AP Photo/Bullit Marqueza

MANILA, Philippines — President Rodrigo Duterte said it's unlikely his country will adopt nuclear energy during his six-year term because of safety concerns.

Duterte said nuclear energy remains an important option in the future, but the Philippines needs to undertake a study and put "really tight safeguards" in place.

"Not, maybe, during my presidency. ... Not now because we have to come up with safeguards, really, really tight safeguards, to assure that there will be no disasters if there is a nuclear leak or explosion," Duterte said late Tuesday in response to a reporter's question about his view of nuclear energy.

Proponents argue that nuclear energy would lessen the country's dependence on dirty fossil fuels and help the economy take off.
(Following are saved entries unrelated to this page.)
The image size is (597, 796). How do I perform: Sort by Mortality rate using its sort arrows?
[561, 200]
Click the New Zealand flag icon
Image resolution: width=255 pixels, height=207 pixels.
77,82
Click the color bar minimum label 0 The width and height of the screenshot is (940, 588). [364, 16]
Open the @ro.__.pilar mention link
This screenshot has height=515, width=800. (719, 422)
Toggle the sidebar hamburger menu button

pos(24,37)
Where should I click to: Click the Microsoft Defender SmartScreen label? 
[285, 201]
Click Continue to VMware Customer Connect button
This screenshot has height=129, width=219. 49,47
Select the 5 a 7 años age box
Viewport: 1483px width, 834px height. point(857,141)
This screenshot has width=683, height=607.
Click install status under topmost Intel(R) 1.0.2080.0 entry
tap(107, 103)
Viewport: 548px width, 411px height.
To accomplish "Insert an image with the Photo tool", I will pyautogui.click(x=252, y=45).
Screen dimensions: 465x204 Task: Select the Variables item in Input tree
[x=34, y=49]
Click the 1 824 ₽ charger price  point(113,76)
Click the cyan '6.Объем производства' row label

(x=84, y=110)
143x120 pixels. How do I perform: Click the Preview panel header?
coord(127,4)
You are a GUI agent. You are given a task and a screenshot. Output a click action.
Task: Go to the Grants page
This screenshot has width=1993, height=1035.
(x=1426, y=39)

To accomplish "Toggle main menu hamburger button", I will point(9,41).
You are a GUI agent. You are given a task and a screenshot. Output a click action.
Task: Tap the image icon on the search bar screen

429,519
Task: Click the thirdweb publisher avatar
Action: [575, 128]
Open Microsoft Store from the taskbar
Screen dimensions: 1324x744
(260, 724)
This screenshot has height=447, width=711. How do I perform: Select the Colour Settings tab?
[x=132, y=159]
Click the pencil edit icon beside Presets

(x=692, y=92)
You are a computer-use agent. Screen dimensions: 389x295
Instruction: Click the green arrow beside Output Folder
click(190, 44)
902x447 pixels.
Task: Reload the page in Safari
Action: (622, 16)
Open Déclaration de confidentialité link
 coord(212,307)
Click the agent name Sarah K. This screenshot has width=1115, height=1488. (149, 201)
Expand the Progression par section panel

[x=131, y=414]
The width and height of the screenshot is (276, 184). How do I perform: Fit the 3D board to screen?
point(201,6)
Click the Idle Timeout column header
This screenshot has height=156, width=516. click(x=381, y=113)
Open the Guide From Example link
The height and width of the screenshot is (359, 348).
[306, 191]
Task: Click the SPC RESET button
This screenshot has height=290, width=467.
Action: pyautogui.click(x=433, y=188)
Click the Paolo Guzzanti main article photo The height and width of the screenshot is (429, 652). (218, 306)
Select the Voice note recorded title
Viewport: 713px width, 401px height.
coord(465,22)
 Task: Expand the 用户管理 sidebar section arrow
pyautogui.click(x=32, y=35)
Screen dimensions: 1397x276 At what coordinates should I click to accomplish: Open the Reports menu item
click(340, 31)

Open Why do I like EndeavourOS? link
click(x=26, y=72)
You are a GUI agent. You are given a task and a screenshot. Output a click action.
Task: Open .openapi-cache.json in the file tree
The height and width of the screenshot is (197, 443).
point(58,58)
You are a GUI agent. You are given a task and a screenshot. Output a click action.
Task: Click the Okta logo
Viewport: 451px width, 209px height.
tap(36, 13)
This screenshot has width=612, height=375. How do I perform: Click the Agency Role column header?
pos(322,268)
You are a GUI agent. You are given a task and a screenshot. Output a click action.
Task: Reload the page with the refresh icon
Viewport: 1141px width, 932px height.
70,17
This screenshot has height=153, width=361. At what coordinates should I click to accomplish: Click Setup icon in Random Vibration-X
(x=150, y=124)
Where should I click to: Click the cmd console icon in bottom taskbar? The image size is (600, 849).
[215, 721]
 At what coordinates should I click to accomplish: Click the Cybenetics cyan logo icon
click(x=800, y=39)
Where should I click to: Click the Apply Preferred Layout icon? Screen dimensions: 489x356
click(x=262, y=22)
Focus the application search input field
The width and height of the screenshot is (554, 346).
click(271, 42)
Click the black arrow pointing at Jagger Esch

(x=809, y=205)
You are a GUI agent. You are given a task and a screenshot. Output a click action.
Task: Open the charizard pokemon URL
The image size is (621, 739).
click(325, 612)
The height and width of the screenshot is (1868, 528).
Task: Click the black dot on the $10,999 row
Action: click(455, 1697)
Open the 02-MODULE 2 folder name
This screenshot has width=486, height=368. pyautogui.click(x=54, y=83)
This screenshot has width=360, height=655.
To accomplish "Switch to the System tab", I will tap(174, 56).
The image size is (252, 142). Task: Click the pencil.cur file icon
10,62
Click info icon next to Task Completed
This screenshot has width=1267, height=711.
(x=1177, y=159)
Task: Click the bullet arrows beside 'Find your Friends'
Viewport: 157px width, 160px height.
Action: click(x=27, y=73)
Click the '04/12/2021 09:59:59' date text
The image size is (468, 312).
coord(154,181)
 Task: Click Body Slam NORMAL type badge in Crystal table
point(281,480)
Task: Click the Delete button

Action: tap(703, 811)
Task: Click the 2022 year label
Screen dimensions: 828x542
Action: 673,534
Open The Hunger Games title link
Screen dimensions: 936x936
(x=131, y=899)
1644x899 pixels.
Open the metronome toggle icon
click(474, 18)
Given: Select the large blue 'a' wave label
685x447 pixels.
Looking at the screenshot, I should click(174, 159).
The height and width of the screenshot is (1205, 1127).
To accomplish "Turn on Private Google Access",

Critics, however, are concerned about safety in a country crisscrossed by seismic fault lines with a history of destructive earthquakes.

Construction of the Philippines' first nuclear power plant began in 1977 under dictator Ferdinand Marcos in Bataan province about 80 kilometers (50 miles) west of Manila. The plant was completed in 1985, but in early 1986 then President Corazon Aquino ordered it mothballed because of safety concerns and allegations that its builder, Westinghouse Electric Corp., had bribed Marcos through a local businessman to win the contract. The plant was allegedly constructed near a fault line and a dormant volcano.

The plant cost the government more than $2 billion, considerably increasing the country's foreign debt.